I don’t know how to / I’m not doing it right…
This might be true, but you can learn. A little practice and effort here can help.
Attend a meditation course or regular class where you have the guidance of an experienced teacher and can ask questions. At home listen to a guided meditation via an app or mp3 as you build confidence, independence and skills (I recommend meditations by Smiling Mind and John Kabat-Zinn).

The mind likes to make things out to be harder than they are, tell you stories about your abilities and raise doubts about what you are doing and why. It seems too hard, which makes it difficult to stick with it. You need to believe in yourself. Take comfort in the fact that millions of people who regularly meditate now, including the Dalai Lama, had to start somewhere.

I find it hard to sit…
Agreed – sitting to meditate can be difficult at the start. There can be pain and discomfort and body parts going to sleep. However, if you can sit in a car on a long road trip, or sit at your desk or on the couch for hours in a day, then you can sit for meditation. They key is finding the most comfortable position where the spine keeps its natural curves and building up the back so it is strong enough to hold you upright (yoga is great for this). And you will develop the ability to sit with ease over time.
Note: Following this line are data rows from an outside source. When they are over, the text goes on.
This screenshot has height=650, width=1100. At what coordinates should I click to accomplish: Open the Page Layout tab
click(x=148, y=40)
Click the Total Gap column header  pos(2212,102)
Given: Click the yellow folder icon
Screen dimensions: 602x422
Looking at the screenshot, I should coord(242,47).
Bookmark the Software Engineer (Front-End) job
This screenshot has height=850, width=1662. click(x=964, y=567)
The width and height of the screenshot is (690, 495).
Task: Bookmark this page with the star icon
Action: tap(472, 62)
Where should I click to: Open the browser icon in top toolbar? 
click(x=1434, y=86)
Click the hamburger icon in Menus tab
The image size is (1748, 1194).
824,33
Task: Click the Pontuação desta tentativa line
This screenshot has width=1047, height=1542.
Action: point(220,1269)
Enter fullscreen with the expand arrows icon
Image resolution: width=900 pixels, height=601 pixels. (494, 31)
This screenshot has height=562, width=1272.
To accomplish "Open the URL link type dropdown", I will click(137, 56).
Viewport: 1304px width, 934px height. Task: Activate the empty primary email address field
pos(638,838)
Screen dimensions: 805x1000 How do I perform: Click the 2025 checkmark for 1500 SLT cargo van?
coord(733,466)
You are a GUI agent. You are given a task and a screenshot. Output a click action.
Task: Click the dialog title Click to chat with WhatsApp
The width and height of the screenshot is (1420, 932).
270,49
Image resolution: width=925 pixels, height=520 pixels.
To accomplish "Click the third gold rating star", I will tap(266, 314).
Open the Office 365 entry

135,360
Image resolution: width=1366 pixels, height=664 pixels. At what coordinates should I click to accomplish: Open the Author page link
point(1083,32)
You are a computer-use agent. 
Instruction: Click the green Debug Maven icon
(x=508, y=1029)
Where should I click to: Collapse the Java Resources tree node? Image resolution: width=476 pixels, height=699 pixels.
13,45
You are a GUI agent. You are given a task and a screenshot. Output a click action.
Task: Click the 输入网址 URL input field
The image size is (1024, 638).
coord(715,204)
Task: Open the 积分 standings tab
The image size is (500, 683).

It’s not just physical either. Seeing your mind and its fixations can be confronting. The mind is being taken out of its comfort zone so the desire to get up, or finish the meditation will prevail, and this will create thoughts and energy in the body aimed to make you move. The challenge is to simply observe the body sensations you experience and not react.

I’m too tired…
This one is my nemesis; I want to meditate in the evening after a shower and before bed and nearly every time the thought arises “I’m tired, maybe I should go to bed early and meditate longer in the morning”. Going to bed is very inviting after a long day at work (See ‘I’d rather be…’). When I ignore the excuse and come to sit, I am pleased I made the effort. Sometimes I am bit sleepy, and that’s ok – I simply accept each experience as it is and not judge it as good or bad.

Granted there are times when you need rest, say if you are exhausted. But be careful of the mind looking for ways to avoid discomfort. If we are just a bit tired we can often push through it. At the start meditation can be exhausting because of the mental energy focused on concentration. Tiredness when meditating can also be a sign of a weak mind – you need to work with gentle determination to build a strong mind.

I’ll do it later…
Ok so you might not feel like doing it now, but are you sure you will want to later? I don’t like your chances. If you can’t make the effort to do it now, what makes you think you will be any more motivated later? In fact, you are developing a habit of putting things off, procrastinating. I’m not one for preaching corporate slogans but unless there isn’t anything pressing to do – Just do it! Don’t skip it simply because you don’t feel like doing it now. You are capable of doing things even when not in the mood, you just need to overcome your internal resistance.

I’ve got better things to be doing…
There is always going to be something else you’d prefer to be doing – like sleeping in, reading a good book, being with family and friends, playing sport. The mind is attached to sensory pleasures and will always want to be doing something you like and seeking things to excite and please your senses. Meditation is disciplining our senses in a big way and this is a good outcome.

This is definitely not an exhaustive list, but it’s probably covered most common excuses. The beauty is once you know how the mind operates you can see if for the trickster it is and be prepared.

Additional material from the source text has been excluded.